### The task
Copy out, unchanged, everything in the material from the line containing "Femenin Admin (83, 2181)" down to the line containing "Blog personnel (858, 2485)", both included.

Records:
— Begin —

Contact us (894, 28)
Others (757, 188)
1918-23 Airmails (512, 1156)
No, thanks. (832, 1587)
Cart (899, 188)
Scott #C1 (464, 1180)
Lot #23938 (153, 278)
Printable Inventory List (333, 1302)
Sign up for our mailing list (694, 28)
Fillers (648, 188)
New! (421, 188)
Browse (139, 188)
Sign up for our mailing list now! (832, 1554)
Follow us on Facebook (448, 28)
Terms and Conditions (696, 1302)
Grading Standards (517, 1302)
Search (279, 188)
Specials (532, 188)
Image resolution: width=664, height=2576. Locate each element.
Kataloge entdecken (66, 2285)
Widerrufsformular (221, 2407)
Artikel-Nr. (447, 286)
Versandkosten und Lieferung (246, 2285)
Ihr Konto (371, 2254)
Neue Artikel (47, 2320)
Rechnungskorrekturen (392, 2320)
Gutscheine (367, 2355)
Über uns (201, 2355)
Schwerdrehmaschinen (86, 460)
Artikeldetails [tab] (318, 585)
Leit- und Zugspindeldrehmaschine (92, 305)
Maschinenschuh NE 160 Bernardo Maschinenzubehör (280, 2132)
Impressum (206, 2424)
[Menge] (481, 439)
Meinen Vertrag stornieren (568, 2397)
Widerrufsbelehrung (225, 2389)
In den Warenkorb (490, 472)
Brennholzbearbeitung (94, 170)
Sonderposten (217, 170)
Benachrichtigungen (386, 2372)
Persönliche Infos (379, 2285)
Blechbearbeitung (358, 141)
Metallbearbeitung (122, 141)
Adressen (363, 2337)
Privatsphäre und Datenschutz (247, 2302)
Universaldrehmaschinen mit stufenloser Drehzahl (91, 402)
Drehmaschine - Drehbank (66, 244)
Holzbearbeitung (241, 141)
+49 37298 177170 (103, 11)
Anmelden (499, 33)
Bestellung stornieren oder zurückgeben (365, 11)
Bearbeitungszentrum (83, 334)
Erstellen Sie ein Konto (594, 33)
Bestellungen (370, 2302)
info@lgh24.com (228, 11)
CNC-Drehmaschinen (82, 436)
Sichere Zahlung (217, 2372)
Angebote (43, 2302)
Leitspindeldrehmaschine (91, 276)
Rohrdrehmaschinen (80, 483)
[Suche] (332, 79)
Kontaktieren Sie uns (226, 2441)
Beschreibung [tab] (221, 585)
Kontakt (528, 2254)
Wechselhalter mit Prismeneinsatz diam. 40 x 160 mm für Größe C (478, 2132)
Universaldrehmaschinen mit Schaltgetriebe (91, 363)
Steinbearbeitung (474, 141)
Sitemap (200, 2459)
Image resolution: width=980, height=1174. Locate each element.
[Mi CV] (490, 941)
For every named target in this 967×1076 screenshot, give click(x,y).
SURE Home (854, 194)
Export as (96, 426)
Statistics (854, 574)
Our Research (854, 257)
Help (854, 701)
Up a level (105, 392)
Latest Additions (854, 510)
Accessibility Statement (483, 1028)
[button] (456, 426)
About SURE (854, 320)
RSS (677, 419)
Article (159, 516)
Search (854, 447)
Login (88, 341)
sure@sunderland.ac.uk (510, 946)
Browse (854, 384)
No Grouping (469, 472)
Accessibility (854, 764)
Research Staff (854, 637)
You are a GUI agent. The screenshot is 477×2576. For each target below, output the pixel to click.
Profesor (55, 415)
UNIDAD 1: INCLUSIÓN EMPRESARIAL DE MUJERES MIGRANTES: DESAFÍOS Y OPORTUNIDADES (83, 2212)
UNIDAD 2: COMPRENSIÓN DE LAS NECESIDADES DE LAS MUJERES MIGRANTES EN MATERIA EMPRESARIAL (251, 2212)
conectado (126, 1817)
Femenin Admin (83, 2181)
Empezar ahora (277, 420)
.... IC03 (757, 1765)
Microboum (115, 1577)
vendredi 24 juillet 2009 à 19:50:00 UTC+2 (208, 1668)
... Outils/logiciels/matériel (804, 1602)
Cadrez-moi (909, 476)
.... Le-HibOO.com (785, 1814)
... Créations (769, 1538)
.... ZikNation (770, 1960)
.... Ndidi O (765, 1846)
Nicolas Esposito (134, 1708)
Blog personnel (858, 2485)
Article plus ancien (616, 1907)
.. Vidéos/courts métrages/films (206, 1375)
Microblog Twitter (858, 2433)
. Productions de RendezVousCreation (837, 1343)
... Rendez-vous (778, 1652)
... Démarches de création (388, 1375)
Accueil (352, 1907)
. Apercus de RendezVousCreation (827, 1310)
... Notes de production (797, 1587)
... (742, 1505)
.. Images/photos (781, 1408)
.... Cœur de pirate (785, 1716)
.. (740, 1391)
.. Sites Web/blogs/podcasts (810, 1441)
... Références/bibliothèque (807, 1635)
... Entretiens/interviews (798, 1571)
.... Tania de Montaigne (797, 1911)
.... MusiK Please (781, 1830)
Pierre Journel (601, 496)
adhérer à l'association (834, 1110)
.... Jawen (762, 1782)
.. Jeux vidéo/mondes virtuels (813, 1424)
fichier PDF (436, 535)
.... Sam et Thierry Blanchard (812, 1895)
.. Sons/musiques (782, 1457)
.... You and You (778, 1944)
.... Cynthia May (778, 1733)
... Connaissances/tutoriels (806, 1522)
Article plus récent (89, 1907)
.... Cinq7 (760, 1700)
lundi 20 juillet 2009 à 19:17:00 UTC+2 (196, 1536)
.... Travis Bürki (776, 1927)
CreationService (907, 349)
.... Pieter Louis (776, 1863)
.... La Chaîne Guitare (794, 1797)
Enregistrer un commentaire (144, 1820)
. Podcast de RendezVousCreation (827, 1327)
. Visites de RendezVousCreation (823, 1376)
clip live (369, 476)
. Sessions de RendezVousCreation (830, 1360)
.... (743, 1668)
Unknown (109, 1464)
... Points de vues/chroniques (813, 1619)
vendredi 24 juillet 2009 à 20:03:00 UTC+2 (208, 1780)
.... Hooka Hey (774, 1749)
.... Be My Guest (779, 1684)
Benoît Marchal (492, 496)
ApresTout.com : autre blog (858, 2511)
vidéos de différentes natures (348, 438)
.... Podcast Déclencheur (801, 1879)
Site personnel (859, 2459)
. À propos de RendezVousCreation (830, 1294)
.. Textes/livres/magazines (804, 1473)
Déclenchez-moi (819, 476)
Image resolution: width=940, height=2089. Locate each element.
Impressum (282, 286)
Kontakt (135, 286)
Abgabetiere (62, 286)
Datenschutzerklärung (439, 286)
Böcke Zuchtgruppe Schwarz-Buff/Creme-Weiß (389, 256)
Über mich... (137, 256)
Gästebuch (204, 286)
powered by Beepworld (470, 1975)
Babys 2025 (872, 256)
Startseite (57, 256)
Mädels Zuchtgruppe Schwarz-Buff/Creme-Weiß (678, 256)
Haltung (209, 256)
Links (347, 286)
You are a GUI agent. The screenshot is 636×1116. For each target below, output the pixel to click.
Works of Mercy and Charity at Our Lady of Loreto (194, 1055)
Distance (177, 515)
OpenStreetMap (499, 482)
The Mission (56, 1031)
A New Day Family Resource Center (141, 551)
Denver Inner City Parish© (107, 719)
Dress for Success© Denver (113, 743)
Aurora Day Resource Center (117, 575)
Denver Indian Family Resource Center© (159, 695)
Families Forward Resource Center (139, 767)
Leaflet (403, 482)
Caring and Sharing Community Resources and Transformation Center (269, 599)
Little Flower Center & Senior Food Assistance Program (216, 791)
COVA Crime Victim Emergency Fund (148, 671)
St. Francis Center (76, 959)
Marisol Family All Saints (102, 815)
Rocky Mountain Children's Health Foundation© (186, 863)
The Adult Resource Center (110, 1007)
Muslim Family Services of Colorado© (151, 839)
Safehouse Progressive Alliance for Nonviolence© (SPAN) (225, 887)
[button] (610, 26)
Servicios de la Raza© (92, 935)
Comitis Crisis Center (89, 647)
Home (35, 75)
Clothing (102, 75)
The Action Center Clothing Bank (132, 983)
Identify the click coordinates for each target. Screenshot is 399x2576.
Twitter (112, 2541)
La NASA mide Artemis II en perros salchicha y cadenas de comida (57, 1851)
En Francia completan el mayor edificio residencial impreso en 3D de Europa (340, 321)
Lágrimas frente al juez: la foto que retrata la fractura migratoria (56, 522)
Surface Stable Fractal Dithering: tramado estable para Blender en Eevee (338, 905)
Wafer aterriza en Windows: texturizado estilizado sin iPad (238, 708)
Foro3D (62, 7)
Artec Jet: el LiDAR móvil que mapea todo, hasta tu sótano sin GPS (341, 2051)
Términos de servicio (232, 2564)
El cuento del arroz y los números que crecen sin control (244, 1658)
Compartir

— End —

### The result
Femenin Admin (83, 2181)
Empezar ahora (277, 420)
.... IC03 (757, 1765)
Microboum (115, 1577)
vendredi 24 juillet 2009 à 19:50:00 UTC+2 (208, 1668)
... Outils/logiciels/matériel (804, 1602)
Cadrez-moi (909, 476)
.... Le-HibOO.com (785, 1814)
... Créations (769, 1538)
.... ZikNation (770, 1960)
.... Ndidi O (765, 1846)
Nicolas Esposito (134, 1708)
Blog personnel (858, 2485)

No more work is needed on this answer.